Bijna tien jaar lang was Janet lid van de redactie van Queeste, het meertalige tijdschrift over middeleeuwse letterkunde in de Nederlanden. Ze was ook jarenlang actief binnen de Stichting van Romanisten aan Nederlandse Universiteiten, het huidige Platform Frans. Als romanist trad ze graag in discussie met historici, kunsthistorici en neerlandici die dikwijls onvoldoende beseften welke rol de Franse taal en literatuur speelden in de middeleeuwse Nederlanden. Ze schreef tal van recensies en verdiepte zich in artikelen ook graag in kwesties die buiten haar primaire onderzoeksterrein vielen, zoals de devotie tot Onze Lieve Vrouwe van de Droge Boom in Brugge, het castrum doloris als onderdeel van de veertiende-eeuwse adellijke grafcultuur, of de liefdesverklaring die vervat bleek te zitten in een in 2018 bij Utrecht opgegraven gouden ring met Franse inscriptie.

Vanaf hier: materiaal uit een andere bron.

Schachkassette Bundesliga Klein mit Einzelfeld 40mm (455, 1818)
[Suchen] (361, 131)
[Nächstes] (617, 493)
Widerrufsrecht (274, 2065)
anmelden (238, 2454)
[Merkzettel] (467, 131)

Het typeert Janet dat ze steeds plannen bleef ontwikkelen voor nieuwe lezingen en publicaties. Vanuit een fascinatie voor het afwijkende detail en een opmerkelijk talent voor interdisciplinaire discussie, bleef ze haar onderzoek telkens verdiepen en verder nuanceren. Ze heeft altijd graag lezingen gegeven op congressen, maar haar gezondheid liet niet altijd toe daarvan een schriftelijke weergave te publiceren. Een mooi voorbeeld is onderzoek naar de bekendheid van Dante ten noorden van de Alpen, iets waar ze al jaren mee bezig was en waarover ze in mei 2014 een klinkende lezing presenteerde op het International Congress on Medieval Studies te Kalamazoo, waar ze in december 2018 op voortborduurde in de lezing ‘De hoogste hemel herzien’ tijdens een seminar te Amsterdam. Of, toen haar ziekte al in volle kracht was teruggekeerd, de veelomvattende lezing over ‘Campaigning and Framing in French and Dutch. Edward III in the Low Countries at the Start of the Hundred Years War’ (University of Oxford, 6-8 januari 2022).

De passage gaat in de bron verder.